さて、180号法ができてからのイタリア精神保健は、波乱の時代を迎えます。1980年夏、バザーリアは脳腫瘍で他界します。国会には、180号法の修正や廃止を目論む法案が、矢継ぎ早に提出されます。上院議員になったバザーリアの妻のフランカは、バザーリア派の家族会と組んで、獅子奮迅の活躍をします。だが、命運尽きたかにみえた80年代末、政権党の大汚職が発覚します。政権を担っていた諸政党が全て地方選挙と国政選挙で国民の怒りの洗礼を受けて消滅してしまいます。

俄然、180号法に追い風が吹きはじめました。
1994年、精神保健擁護3か年計画の大統領令が打ち出されます。「擁護」とは180号法の精神を守る、という意味です。実施要項が具体的に書かれています。精神保健に従事する職員の数やケア付きグループホームの数は、人口に比例した数の設置が義務つけられました。精神保健センターの役割は14項目にわたって克明に表現されました。
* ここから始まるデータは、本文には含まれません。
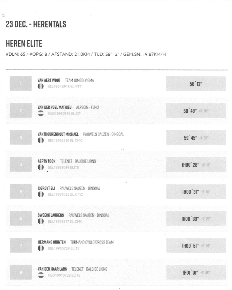The width and height of the screenshot is (232, 290).
Task: Click the Dutch flag icon beside Van der Poel Mathieu
Action: click(41, 114)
1998年には、これを補うための3か年計画も打ち出されます。保健省は「98年末までにマニコミオを閉鎖できない州は予算の0・5%をカット」と州に圧力をかけます。そして翌年3月、保健大臣はイタリア半島からマニコミオが完全に消えたことを宣言したのです。
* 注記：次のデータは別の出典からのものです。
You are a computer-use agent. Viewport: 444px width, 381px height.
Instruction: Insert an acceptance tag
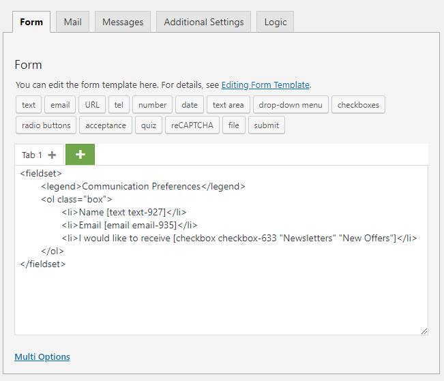click(106, 125)
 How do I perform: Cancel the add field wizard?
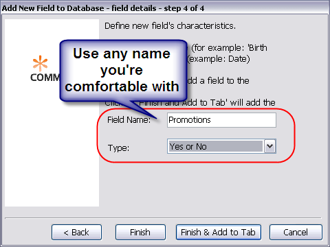click(x=296, y=233)
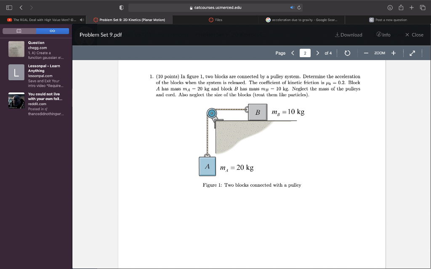Go to previous page with left chevron
This screenshot has height=269, width=431.
(293, 53)
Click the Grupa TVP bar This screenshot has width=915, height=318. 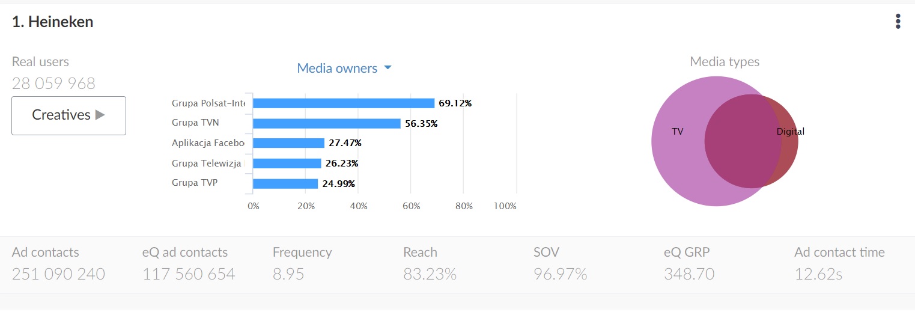285,183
21世紀になると、精神保健不毛の地といわれたイタリア南部に、2つの大きな変化が起きました。一つは、カンパーニャ州のナポリの隣のアヴェルサに、も一つはサルデーニャ州の州都カリアリに「24時間、365日オープン」の最新鋭精神保健センターが登場しました。いずれも中道左派勢力が州政権について、トリエステのバザーリア派に改革を委ねたのです。しかしサルデーニャ州は2010年になって右派が政権を奪還したため、24時間オープンが12時間…に逆戻りしました。
イタリア精神保健改革が「完全勝利した」と言えないのは、まだ、こんな守旧派勢力の支配地域が南部を中心にして残っているからなのです。